VIRGO (Aug. 23-Sept. 22): Jack Sarfatti is an authentic but maverick physicist born under the sign of Virgo. He suggests that if we make ourselves receptive and alert, we may get help from our future selves. They are trying to communicate good ideas to us back through time. Alas, most of us don’t believe such a thing is feasible, so we aren’t attuned to the potential help. I will encourage you to transcend any natural skepticism you might have about Sarfatti’s theory. As a fun experiment, imagine that the Future You has an important transmission for you—maybe several transmissions. For best results, formulate three specific questions to pose to the Future You.
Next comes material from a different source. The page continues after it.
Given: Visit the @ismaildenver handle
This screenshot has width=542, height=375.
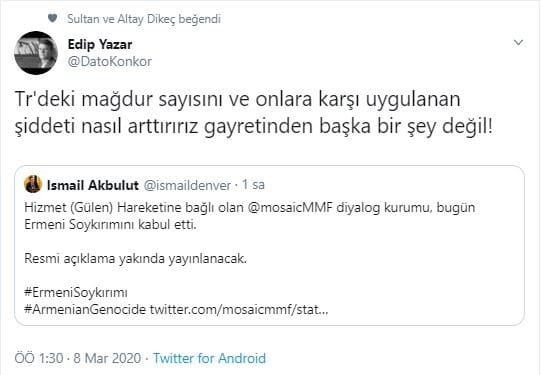Looking at the screenshot, I should pyautogui.click(x=187, y=185).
LIBRA (Sept. 23-Oct. 22): I have five points for your consideration. 1. You are alive in your mysterious, endlessly interesting life, and you are imbued with the fantastically potent power of awareness. How could you not feel thrilled? 2. You’re on a planet that’s always surprising, and you’re in an era when so many things are changing that you can’t help being fascinated. How could you not feel thrilled? 3. You have some intriguing project to look forward to, or some challenging but engaging work you’re doing, or some mind-bending riddle you’re trying to solve. How could you not feel thrilled? 4. You’re playing the most enigmatic game in the universe, also known as your destiny on Earth, and you love ruminating on questions about what it all means. How could you not feel thrilled? 5. You never know what’s going to happen next. You’re like a hero in an epic movie that is endlessly entertaining. How could you not feel thrilled?

SCORPIO (Oct. 23-Nov. 21): “Trust those that you have helped to help you in their turn,” advises Scorpio author Neil Gaiman. Let’s make that one of your mantras for the coming weeks. In my astrological understanding, you are due to cash in on favors you have bestowed on others. The generosity you have expressed should be streaming back your way in abundance. Be bold about welcoming the bounty. In fact, I hope you will nudge and prompt people, if necessary, to reward you for your past support and blessings.

SAGITTARIUS (Nov. 22-Dec. 21): So many of us are starved to be listened to with full attention. So many of us yearn to be seen and heard and felt by people who are skilled at receptive empathy. How many of us? I’d say the figure is about 99.9 percent. That’s the bad news, Sagittarius. The good news is that in the coming weeks, you will have an exceptional ability to win the attention of good listeners. To boost the potential healing effects of this opportunity, here’s what I recommend: Refine and deepen your own listening skills. Express them with panache.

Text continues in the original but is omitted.